Stimulation of the PPRF on one side therefore causes a conjugate movement of the eyes to the same side. Loss of normal horizontal eye movements occurs when the PPRF is disrupted as follows.

1.       Lesions of the PPRF give rise to ipsilateral horizontal gaze palsies, sparing the vestibulo-ocular reflex.

2.       Lesions of the MLF are responsible for the clinical syndrome of internuclear ophthalmoplegia (INO), characterized by defective adduction of the ipsilateral eye and ataxic nystagmus of the contralateral abducting eye. Convergence of the two eyes is usually normal.
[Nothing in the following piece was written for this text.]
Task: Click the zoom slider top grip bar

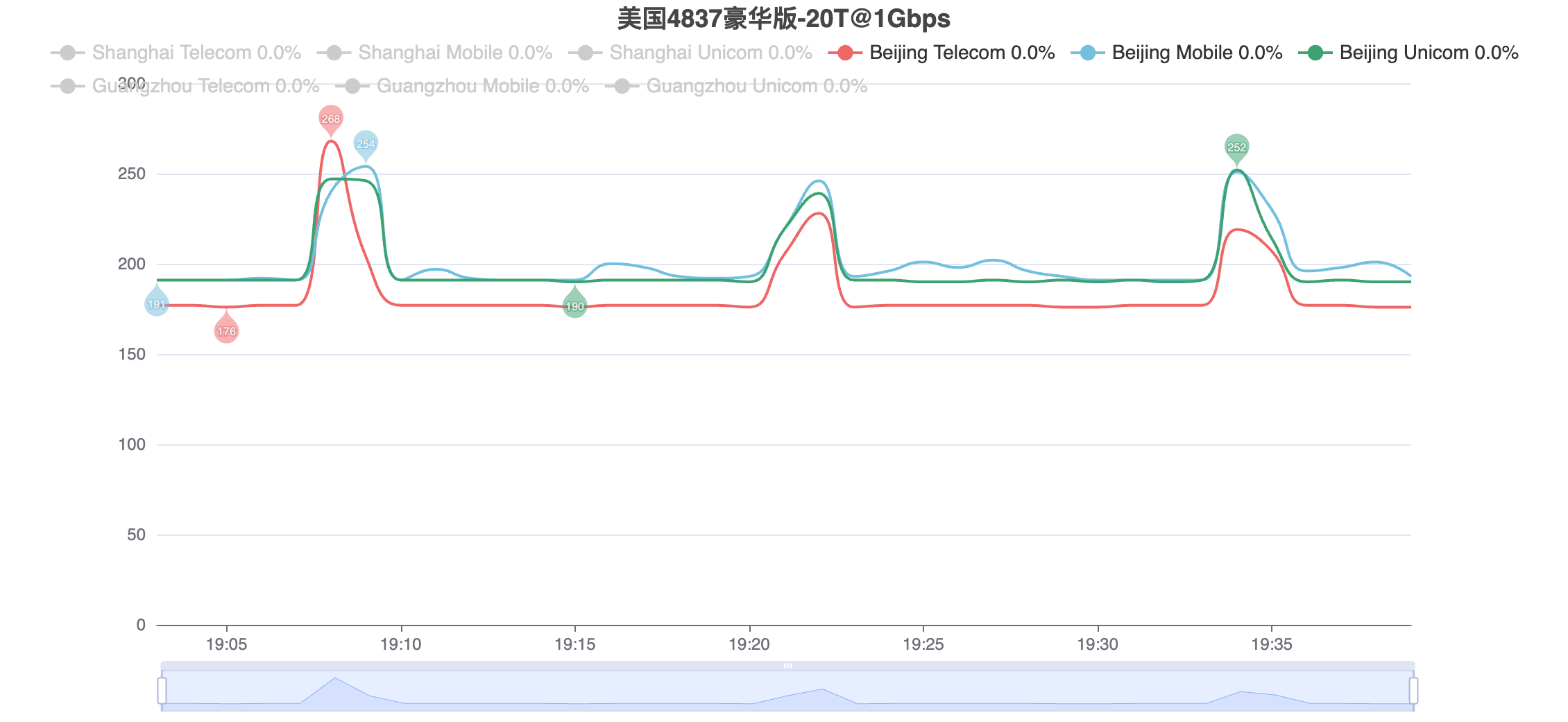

3.       Lesions affecting both the PPRF  and the MLF on the same side give rise to the ‘one-and-a-half syndrome’, characterized by loss of horizontal movement of the ipsilateral eye and no adduction of the contralateral eye.

Vertical eye movements:

Vertical eye movements are generated from the vertical gaze centre known as the rostral interstitial nucleus of the MLF which lies in the mid-brain just posterior to the red nucleus. From each vertical gaze centre, impulses pass to the subnuclei of the eye muscles controlling vertical gaze in both eyes. Cells mediating upward and downward eye movements are intermingled in the vertical gaze centre, although selective paralysis of up-gaze may occur in spite of this.
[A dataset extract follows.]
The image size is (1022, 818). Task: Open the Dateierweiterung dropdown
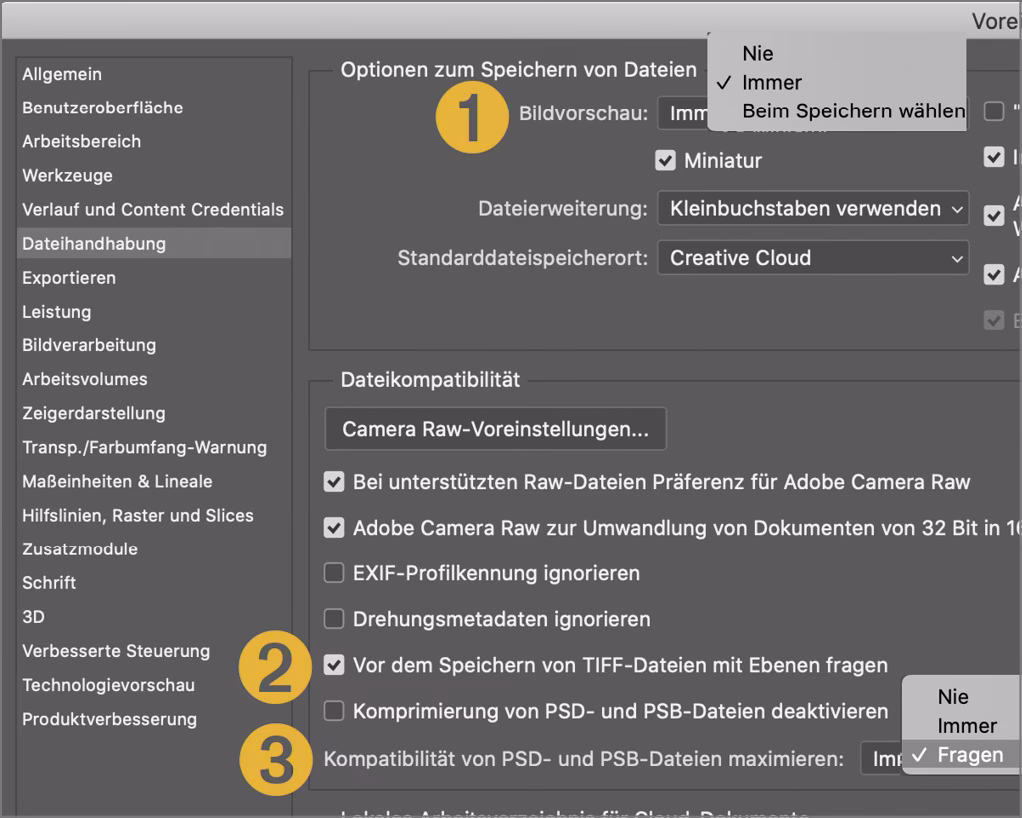[x=812, y=209]
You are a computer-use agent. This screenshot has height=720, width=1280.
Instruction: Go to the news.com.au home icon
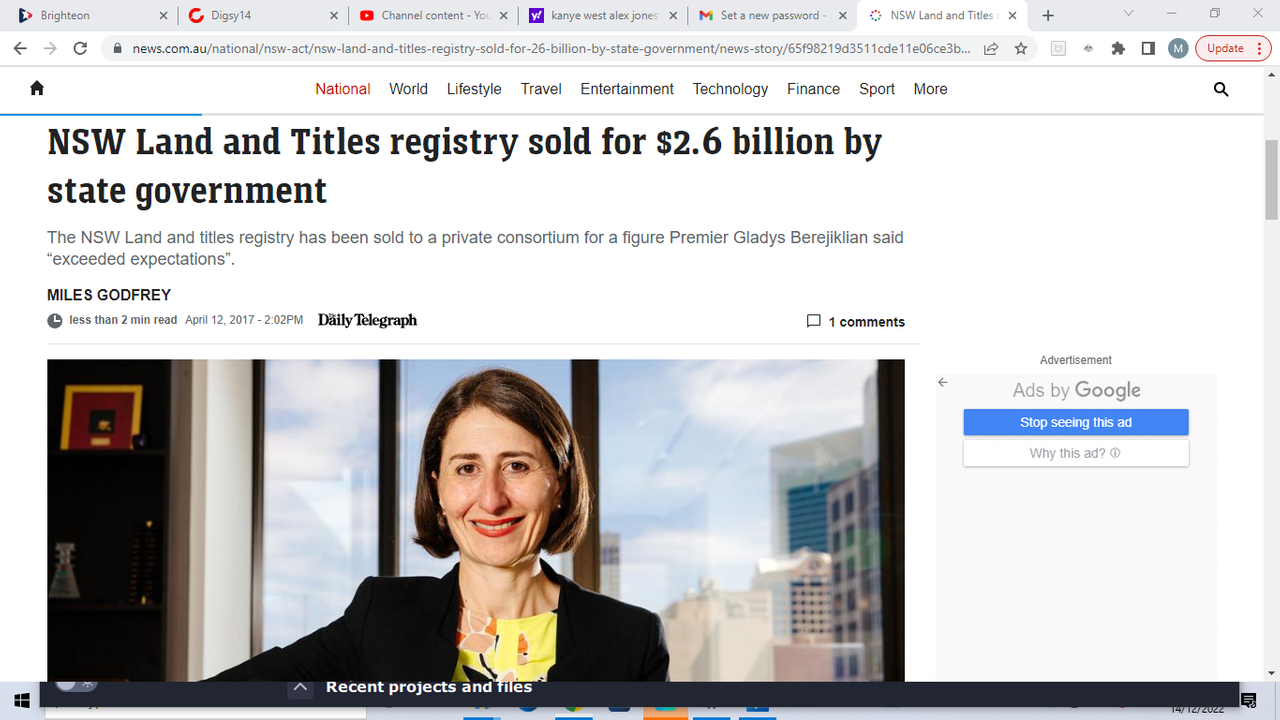tap(37, 88)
Up-gaze palsy is typically caused by lesions involving the posterior commissure and characteristically occurs in Parinaud’s dorsal mid-brain syndrome.
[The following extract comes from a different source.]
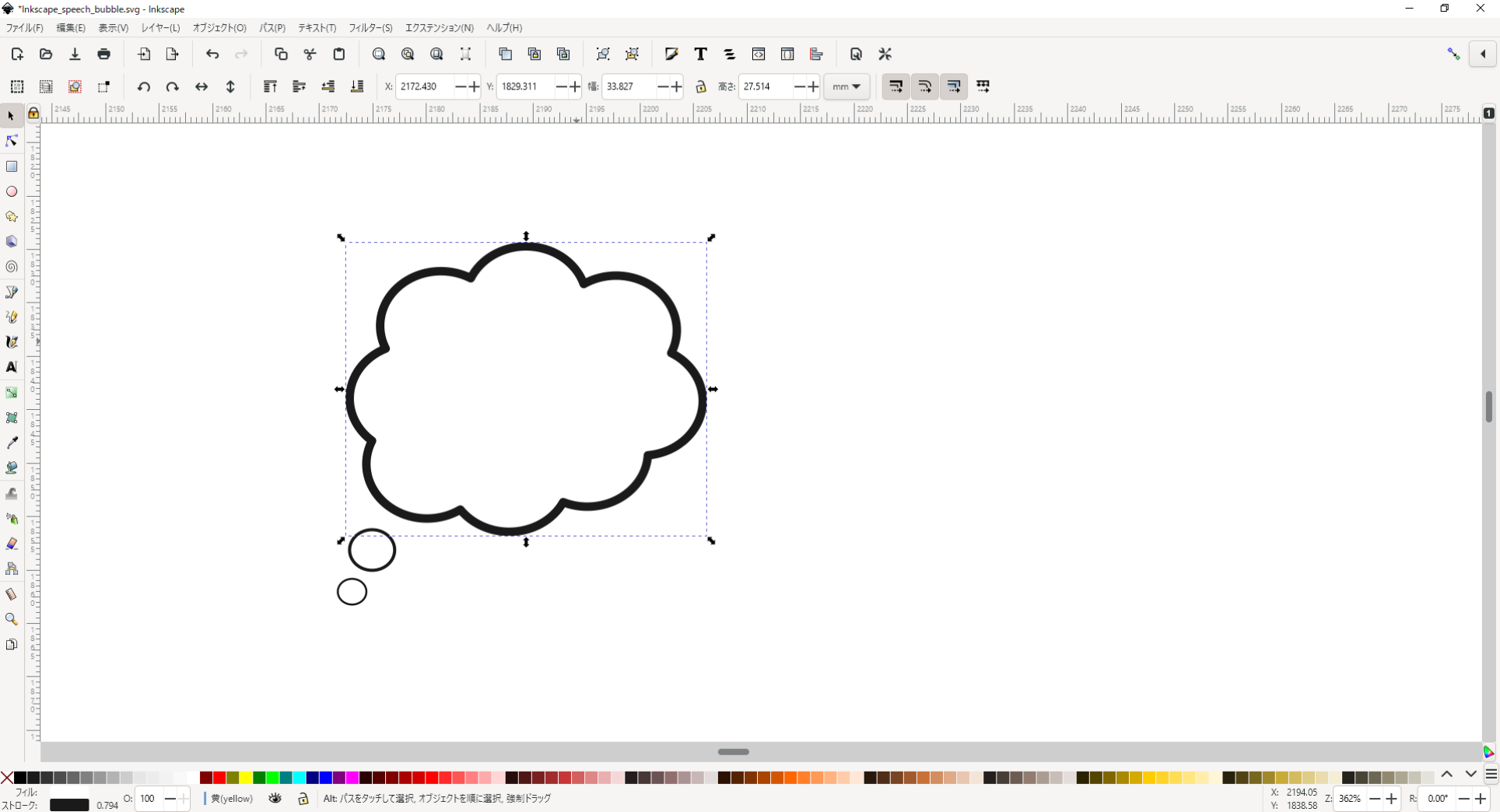Pick the red swatch in palette
Screen dimensions: 1500x812
click(x=219, y=777)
Down –gaze palsy is less common and occurs when both sides of the mid-brain tegmentum posterior to the red nucleus are damaged. Causes include cerebrovascular disease and Parkinson’s disease.

Cerebellar control- The floculonodular lobe and vermis project to the vestibular nucleii to the contralateral 6th and MLF and 3rd and 4th. If the purkinje’s inhibitory input is removed, the medial vestibular nucleus causes eye deviation to opposite side.

Stimulation of superior colliculus and frontal lobe causes eye deviation to opposite side.

Details of the descending projection involved in the volitional control of horizontal saccadic eye movements


Excitatory pathways are shown in orange and the reciprocal inhibitory pathways are shown in blue. The particular pathway shown emanates from the frontal eye field (FEF), which projects through the anterior limb of the internal capsule, decussates to the opposite side at the midbrain-pontine junction, and then innervates the paramedian pontine reticular formation (PPRF). From there, projections directly innervate the lateral rectus (ipsilateral to the PPRF). A second decussation, back to the side of origin of FEF activation, via the MLF, innervates the medial rectus subnucleus of cranial nerve III and then neurons here project to innervate the medial rectus muscle. The right FEF command to trigger a saccade culminates in conjugate eye movements to the left. According to Herring's law, the horizontal yoke pair, the medial and lateral recti, are activated in synchrony.